Overview of 979: WebMCP: New Standard to Expose Your Apps to AI
Wes Bos and Scott Tolinski explain WebMCP — a new web specification that lets websites directly advertise and expose their app functionality as "tools" an AI can call. Instead of relying on external MCP servers, brittle browser automation (Playwright/screenshots), or embedding UI widgets, WebMCP lets your site publish the actions it can perform so an AI (or agent) can discover and call them quickly and reliably.
What problem WebMCP solves
- Current AI-to-web interactions are slow and error-prone:
- Agents parse DOM, accessibility trees, or screenshots and then simulate clicks — latency and token costs are high.
- Publishing a separate MCP server duplicates logic and requires extra infrastructure.
- WebMCP lets the website itself be the interface for AI: publish available tools and their schemas alongside your HTML/JS so an AI can call them directly.
How WebMCP works (high level)
- A site publishes "tools" (actions) it supports, with descriptions and input/output schemas.
- Two declaration methods:
- Imperative JS API (example): window.navigator.modelContext.registerTool(...) — register tools, inputs, outputs programmatically.
- Declarative HTML forms: add simple attributes to forms/inputs (tool name, description, param title/description).
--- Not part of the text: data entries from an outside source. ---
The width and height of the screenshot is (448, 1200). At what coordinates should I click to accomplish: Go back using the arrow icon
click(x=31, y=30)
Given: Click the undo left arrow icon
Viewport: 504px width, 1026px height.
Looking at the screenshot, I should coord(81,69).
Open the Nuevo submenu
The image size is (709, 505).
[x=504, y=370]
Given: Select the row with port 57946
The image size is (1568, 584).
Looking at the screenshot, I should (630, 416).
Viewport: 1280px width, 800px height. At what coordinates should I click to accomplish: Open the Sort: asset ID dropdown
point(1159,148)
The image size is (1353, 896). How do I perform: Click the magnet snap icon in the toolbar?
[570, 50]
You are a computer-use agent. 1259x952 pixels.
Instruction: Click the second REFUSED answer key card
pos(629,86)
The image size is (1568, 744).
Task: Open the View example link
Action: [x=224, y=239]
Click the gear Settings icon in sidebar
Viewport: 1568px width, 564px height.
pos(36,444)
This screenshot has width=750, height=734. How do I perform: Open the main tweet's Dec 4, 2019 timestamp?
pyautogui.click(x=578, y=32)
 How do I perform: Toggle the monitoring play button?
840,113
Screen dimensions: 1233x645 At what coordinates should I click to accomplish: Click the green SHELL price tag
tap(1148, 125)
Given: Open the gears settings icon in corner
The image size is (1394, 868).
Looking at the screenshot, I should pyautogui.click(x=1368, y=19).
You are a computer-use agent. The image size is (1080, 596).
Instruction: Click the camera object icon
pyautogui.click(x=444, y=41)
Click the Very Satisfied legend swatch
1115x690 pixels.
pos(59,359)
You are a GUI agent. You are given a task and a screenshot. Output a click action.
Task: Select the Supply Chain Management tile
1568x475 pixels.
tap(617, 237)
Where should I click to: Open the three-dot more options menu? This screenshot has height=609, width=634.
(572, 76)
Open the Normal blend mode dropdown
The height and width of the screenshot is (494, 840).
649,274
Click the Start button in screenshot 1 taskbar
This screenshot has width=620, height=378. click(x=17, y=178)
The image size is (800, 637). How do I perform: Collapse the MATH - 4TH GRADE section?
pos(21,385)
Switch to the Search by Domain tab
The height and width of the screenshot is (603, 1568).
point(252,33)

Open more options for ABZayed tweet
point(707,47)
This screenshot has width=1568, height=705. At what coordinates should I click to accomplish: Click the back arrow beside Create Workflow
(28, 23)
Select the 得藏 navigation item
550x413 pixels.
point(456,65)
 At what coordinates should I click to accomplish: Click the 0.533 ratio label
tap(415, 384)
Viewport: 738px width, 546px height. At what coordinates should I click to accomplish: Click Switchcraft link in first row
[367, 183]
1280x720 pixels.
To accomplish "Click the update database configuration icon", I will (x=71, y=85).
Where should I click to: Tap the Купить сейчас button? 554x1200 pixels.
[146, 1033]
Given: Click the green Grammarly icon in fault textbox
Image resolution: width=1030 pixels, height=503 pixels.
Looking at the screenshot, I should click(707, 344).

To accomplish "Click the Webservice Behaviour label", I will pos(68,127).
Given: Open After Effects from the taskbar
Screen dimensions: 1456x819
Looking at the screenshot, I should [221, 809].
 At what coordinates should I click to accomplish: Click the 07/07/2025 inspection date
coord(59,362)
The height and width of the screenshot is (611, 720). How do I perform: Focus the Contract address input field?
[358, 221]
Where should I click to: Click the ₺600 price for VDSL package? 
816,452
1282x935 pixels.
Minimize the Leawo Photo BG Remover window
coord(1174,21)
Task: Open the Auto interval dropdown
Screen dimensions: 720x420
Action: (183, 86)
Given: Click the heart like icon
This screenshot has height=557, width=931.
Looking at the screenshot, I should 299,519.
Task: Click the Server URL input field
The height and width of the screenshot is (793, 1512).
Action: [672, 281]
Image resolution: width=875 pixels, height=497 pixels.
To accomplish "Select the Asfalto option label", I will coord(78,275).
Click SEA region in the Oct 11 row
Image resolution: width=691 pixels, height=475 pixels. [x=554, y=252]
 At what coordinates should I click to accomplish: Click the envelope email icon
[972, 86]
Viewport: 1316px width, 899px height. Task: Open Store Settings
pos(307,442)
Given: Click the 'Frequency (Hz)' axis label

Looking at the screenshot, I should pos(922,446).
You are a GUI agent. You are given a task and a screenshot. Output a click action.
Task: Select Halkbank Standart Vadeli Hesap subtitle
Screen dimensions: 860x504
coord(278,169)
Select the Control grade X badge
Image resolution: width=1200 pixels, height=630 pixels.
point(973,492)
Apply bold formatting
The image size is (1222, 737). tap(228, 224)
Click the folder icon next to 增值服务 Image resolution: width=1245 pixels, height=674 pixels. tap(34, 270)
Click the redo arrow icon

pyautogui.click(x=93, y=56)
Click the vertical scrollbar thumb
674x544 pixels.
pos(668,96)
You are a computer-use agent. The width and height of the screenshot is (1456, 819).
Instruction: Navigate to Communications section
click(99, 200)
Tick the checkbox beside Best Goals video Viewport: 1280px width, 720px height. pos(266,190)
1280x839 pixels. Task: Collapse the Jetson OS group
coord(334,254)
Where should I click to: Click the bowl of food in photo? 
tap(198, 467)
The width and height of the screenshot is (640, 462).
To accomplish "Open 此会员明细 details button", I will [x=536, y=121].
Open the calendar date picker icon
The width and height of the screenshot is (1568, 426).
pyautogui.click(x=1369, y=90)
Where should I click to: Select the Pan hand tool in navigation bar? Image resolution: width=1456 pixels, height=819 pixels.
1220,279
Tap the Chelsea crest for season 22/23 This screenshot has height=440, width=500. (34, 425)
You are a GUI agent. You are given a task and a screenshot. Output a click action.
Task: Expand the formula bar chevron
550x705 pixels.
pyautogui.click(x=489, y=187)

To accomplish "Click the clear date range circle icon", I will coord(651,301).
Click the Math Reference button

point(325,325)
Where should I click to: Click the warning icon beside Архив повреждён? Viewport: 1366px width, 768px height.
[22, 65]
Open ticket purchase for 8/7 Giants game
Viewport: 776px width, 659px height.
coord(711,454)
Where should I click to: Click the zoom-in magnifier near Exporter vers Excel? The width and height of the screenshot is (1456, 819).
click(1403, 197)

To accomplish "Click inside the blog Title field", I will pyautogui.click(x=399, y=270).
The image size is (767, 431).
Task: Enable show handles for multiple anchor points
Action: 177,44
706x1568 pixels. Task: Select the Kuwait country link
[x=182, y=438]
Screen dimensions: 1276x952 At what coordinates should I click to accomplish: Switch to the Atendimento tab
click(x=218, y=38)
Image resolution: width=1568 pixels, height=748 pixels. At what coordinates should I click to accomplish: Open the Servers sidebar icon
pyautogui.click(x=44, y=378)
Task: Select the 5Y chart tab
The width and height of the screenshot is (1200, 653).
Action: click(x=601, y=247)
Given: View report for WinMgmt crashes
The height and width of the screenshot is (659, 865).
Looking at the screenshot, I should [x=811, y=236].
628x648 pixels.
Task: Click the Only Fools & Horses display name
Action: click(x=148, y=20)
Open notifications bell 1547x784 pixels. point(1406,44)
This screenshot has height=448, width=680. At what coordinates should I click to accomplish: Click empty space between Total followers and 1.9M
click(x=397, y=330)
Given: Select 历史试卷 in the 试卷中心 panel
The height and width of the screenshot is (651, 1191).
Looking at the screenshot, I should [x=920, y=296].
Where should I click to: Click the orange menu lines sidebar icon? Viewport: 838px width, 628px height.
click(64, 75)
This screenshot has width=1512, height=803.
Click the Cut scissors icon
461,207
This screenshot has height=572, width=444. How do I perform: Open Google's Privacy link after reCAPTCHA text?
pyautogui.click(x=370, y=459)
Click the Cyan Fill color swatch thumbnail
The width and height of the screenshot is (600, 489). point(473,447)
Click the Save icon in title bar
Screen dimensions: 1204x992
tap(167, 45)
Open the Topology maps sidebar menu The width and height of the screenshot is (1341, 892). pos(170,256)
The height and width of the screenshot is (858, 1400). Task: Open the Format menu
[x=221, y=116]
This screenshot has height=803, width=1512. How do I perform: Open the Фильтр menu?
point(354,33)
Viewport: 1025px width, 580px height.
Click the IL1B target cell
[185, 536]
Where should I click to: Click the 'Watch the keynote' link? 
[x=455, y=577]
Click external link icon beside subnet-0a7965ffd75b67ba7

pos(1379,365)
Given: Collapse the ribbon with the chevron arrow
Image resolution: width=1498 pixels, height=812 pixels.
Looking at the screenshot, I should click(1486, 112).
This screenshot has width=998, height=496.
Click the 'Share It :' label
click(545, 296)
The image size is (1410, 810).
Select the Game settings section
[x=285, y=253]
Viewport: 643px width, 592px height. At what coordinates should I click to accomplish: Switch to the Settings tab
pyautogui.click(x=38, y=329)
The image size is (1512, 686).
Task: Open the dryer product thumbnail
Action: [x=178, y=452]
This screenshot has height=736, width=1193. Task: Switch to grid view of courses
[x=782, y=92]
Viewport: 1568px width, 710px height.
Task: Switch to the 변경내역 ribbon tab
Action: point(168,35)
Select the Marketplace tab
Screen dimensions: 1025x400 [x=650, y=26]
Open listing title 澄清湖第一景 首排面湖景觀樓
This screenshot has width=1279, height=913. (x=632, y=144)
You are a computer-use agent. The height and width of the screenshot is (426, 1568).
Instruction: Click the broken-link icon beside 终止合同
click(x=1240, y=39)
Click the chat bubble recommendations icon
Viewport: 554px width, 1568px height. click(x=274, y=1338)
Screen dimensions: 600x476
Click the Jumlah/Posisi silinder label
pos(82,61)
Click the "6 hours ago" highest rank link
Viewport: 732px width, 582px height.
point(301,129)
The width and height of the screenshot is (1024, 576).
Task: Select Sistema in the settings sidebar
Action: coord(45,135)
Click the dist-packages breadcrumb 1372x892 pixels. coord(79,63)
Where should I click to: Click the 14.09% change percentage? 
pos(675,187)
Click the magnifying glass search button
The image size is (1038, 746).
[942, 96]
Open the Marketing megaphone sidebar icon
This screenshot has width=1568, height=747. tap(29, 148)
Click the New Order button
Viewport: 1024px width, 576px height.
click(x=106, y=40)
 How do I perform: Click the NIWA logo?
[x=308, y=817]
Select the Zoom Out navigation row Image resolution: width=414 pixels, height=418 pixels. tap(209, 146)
The browser can infer schema from form fields.
- An AI-enabled agent (or browser extension) visits the site, discovers the tools, and uses natural-language prompts to decide which tool(s) to call and with what data.
Demo recap (grocery app)
- Wes built a simple grocery/kanban app with common actions: add store, add item, rename, move item, check off, get items by store, etc.
- Chrome extension demo:
- The extension discovers site tools and connects to Gemini Flash 2.5.
- Example commands: "Add bananas to Costco shopping list", "Move bananas from Costco to Whole Foods", "Add all items for chicken noodle soup to Whole Foods", "Mark off anything with chicken".
- Results: AI parsed natural-language requests and performed multi-step actions quickly (~5s for some actions).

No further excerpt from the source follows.